BEGIN EXCERPT
Jacob Vandenberg Brower (January 11, 1844 in York, Michigan –1905) was a prolific writer of the Upper Midwest region of the United States who championed the location and protection of the utmost headwaters of the Mississippi and Missouri rivers.

He was born in Michigan and moved to Minnesota.  In 1862 he served with Henry Hastings Sibley during wars against the Sioux in Minnesota.

After the war he was County Auditor and County Attorney for Todd County, Minnesota.  The City of Browerville, Minnesota is named in his honor. In 1872, he was elected to the Minnesota State Legislature, where he represented the 41st District from 1873 to 1874.

Brower was buried in the North Star Cemetery in Saint Cloud, Minnesota.  His monument recognizes him as the founder of Itasca State Park and the Minnesota State Park system.

Lake Itasca
In 1888 acting as surveyor he visited Lake Itasca to settle a dispute over the source of the Mississippi River.

The issue was whether Nicollet Creek at the southern tip of the Lake Itasca and flows into the lake was the official start of the Mississippi.  Brower followed the stream through swamps, ponds to Lake Hernando de Soto.  Brower spent five months on Lake Itasca and eventually suggested that since he believed that the Nicollet Creek was an intermittent stream that it should not qualify as the source.
END EXCERPT
BEGIN DATA PROVIDED
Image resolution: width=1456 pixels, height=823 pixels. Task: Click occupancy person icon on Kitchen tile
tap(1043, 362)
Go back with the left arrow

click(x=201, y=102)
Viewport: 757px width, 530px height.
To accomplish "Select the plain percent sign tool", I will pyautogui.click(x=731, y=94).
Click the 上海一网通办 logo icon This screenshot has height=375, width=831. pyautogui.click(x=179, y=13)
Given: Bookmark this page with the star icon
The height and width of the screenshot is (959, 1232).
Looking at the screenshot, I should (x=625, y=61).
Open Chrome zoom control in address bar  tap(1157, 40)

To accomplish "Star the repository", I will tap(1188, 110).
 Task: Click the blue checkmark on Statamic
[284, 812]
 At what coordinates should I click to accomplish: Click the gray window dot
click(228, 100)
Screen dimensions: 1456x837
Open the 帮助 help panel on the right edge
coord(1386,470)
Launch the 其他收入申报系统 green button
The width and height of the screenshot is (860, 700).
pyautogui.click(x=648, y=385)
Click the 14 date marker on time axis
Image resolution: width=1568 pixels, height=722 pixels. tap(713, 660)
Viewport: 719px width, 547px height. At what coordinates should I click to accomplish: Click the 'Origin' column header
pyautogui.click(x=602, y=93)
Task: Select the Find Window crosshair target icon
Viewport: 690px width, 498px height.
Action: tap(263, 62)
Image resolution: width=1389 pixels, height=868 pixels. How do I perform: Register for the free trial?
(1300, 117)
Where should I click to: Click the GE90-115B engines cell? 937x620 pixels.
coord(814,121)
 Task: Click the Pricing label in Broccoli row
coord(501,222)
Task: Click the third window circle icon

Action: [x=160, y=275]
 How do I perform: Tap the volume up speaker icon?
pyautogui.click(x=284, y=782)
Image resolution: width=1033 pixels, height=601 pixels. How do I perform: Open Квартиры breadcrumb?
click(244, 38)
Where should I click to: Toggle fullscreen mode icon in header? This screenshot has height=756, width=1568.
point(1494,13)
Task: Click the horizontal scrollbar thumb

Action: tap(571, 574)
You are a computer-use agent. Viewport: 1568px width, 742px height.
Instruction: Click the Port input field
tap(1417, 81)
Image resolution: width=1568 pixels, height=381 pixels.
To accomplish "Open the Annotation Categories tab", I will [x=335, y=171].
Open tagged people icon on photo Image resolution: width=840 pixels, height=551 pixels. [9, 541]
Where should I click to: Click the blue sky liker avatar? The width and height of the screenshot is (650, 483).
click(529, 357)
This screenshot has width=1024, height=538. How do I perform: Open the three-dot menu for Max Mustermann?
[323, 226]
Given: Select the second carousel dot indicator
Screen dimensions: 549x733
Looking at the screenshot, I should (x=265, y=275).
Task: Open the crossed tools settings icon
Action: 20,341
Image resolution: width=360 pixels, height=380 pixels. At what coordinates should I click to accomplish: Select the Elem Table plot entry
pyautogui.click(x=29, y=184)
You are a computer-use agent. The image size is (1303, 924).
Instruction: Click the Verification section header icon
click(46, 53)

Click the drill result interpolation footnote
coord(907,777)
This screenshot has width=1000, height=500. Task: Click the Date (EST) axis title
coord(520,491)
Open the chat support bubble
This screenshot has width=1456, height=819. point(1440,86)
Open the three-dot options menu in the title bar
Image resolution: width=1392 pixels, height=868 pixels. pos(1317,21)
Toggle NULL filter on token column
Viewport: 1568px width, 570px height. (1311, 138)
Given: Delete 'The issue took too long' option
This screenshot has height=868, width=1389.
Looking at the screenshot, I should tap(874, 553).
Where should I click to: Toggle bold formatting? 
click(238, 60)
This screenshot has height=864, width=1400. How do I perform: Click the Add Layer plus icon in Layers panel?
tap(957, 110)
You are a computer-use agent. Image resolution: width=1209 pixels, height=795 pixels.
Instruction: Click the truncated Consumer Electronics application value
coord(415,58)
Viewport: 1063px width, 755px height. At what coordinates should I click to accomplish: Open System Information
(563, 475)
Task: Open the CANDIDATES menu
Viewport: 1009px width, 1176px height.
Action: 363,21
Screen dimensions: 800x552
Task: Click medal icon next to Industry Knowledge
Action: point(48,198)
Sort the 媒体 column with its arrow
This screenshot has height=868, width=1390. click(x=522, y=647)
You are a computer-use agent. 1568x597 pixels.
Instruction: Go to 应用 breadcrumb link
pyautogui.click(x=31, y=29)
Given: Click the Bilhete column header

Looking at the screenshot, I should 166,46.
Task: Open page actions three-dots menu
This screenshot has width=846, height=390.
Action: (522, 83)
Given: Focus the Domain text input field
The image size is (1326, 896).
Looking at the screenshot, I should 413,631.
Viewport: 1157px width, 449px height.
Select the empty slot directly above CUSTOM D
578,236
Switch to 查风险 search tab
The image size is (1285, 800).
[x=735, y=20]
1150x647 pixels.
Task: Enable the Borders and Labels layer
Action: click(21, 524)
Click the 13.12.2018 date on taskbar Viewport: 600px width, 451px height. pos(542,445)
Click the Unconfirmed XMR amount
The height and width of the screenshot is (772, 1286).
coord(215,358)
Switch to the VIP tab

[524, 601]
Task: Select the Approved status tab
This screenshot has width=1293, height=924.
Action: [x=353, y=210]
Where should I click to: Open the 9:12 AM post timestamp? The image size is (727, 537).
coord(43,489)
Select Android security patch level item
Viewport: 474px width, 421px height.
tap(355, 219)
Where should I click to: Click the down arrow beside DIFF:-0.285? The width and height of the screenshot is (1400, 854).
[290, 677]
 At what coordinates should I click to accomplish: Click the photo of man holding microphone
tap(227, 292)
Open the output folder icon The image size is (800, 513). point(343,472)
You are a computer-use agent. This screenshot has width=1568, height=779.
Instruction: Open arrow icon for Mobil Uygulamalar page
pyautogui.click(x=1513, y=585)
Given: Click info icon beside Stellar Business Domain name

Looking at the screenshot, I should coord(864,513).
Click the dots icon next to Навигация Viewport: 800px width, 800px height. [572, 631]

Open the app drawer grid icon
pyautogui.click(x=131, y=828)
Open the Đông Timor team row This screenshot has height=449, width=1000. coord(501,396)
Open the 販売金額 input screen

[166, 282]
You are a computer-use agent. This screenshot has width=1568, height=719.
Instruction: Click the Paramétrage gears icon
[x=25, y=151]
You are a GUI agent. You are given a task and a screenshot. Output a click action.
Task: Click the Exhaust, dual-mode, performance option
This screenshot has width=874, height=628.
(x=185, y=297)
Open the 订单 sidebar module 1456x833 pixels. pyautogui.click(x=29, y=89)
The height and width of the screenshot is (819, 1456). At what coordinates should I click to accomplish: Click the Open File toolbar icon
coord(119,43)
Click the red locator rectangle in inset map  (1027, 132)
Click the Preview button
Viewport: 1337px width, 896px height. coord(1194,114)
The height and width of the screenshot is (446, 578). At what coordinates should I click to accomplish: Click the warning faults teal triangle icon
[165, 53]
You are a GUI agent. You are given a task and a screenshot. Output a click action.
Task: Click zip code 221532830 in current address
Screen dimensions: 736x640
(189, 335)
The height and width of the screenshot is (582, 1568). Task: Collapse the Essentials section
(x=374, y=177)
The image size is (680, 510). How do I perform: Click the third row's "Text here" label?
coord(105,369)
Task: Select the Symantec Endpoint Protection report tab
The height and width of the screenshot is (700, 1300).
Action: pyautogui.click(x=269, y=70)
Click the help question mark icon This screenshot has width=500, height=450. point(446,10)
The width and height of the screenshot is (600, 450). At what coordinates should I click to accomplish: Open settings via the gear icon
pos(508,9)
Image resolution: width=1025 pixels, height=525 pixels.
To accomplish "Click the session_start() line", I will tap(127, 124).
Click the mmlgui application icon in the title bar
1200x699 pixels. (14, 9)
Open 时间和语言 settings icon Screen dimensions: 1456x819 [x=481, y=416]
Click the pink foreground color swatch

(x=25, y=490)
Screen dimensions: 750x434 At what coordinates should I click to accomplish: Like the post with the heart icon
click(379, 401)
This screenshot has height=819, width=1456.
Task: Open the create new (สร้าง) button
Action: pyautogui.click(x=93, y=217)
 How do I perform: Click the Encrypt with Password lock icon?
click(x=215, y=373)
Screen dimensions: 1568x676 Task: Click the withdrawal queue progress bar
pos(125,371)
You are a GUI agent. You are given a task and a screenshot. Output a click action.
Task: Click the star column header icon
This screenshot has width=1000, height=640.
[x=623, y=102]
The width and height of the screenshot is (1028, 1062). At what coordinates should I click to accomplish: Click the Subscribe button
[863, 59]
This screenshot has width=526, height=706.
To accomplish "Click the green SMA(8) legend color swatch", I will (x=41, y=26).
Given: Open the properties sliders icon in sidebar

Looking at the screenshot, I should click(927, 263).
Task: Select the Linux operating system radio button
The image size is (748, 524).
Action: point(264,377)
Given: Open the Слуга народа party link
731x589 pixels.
END DATA PROVIDED
• THE TASKS:
1 - Answer from the Jacob Vandenberg Brower article:
(a) In what year did Brower serve with Henry Hastings Sibley?
(b) Which district did he represent in the Minnesota State Legislature, and from when to when?
(c) How long did he spend on Lake Itasca?
2 - Pick up the Jacob Vandenberg Brower article at its last sentence and carry it forward.
The records aren't needed here.

• FINAL RESULTS:
1 -
(a) 1862
(b) The 41st District, from 1873 to 1874
(c) Five months

2 -
Brower was to lead a campaign to stop logging around Lake Itasca by companies owned by Friedrich Weyerhäuser.  On April 20, 1891 the state legislature by a margin of one approved the plans for a state park.

The official visitor center for the park is now called the Jacob V. Brower Visitor Center and Brower is often referred to as the "Father of Lake Itasca."

Brower's Spring
In the late 1800s he questioned the conventional wisdom that Meriwether Lewis had discovered the true source of the Missouri River on August 12, 1805, above Lemhi Pass on the Continental Divide at the source of Trail Creek.

Studying maps, he said the source should be 100 miles further away at the source of Hell Roaring Creek at about 8,800 feet on Mount Jefferson in the Centennial Mountains on the Montana side of the Continental Divide.

In 1888 he visited the site of Brower's Spring and left a metal tablet with his name and date where he believed the source to be located.  In 1896 he published his findings "The Missouri: Its Utmost Source."

Both sources ultimately drain into the Jefferson River which combines with the Madison and the Gallatin Rivers to form the Missouri at Missouri Headwaters State Park.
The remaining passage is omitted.